Watch these clips from this panel from the AICGS Annual Symposium:
The United States is desperately trying to reduce its unemployment rate. The domestic energy boom and low natural gas prices, together with competitive wage rates, could lead to a resurgence in manufacturing that could provide a great opportunity to increase middle-class wages, reduce income inequality, and expand social mobility. The bad news is, firms interested in investing in the United States are finding too few workers with the skills needed to achieve the productivity and quality required in today’s globally competitive industries.
While unemployment remains at 7.6 percent, about 600,000 jobs go unfilled because of a lack of skilled labor.1 Meanwhile, German companies’ top complaint about expanding operations in the United States is an inadequate number of skilled workers for intermediate-level technical occupations.

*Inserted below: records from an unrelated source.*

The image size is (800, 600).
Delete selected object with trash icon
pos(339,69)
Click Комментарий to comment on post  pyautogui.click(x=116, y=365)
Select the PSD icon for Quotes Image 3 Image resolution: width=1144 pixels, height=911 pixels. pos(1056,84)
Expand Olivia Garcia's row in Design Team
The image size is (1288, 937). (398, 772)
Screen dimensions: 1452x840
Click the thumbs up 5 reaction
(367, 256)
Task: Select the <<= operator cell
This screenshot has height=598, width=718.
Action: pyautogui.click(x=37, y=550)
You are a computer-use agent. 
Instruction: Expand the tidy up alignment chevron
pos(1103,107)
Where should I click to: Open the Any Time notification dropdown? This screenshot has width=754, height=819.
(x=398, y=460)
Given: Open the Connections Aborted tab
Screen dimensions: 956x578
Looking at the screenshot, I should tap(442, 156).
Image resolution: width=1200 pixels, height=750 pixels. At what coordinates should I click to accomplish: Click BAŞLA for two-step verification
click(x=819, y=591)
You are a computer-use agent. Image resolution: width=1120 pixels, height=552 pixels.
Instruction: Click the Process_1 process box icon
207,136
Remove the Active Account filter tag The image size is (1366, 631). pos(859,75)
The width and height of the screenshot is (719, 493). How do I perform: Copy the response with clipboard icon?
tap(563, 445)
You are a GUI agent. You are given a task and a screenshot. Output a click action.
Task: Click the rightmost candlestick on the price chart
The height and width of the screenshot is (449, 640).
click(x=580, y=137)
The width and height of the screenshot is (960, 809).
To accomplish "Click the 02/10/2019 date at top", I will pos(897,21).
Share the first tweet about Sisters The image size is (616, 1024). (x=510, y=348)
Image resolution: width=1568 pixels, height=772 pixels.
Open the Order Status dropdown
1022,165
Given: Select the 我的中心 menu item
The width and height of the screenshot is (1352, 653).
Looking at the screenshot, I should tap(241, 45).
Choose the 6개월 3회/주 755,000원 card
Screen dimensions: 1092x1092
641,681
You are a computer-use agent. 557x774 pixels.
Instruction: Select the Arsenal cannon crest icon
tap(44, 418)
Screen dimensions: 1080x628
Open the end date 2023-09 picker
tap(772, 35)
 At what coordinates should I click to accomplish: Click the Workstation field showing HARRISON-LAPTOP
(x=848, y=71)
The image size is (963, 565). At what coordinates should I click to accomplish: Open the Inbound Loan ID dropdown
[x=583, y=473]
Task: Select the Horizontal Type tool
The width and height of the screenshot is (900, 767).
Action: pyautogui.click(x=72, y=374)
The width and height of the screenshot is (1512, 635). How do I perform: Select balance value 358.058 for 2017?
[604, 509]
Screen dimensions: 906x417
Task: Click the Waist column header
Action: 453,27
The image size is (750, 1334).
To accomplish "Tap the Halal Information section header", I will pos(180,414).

The problems lie not with college-educated engineers or graduates with general bachelor’s degrees, but in the shortage of skilled machinists, welders, robotics programmers, and those who maintain equipment.
The central answer to the mismatch between jobs and employment is a 21st century apprenticeship program. In Austria, Germany, and Switzerland—countries with long histories of guilds and craftwork—55 to 70 percent of all young people enter apprenticeships.2 The United States’ academic-only strategy is ill-suited for a diverse population and for the multiple needs of the 21st century labor market. A robust apprenticeship system would ensure that the impending manufacturing expansion succeeds.
Most importantly, an expanded apprenticeship program could meet the needs of a competitive global economy at a time of budget austerity.
This panel will also look at the challenges facing Germany: Although Germany appears to be in a high-training, high-education equilibrium with their apprenticeship programs, the relationship between the supply of apprentice slots and demand from young people is highly sensitive to economic and technological change and to global competitive pressures on firms. In the last two decades, the pressures of globalization, and the growth of the knowledge economy have threatened the stability of the equilibrium between apprentices, employers and the government.
Peter Fischer, Head of Economic Affairs, Embassy of the Federal Republic of Germany to the U.S.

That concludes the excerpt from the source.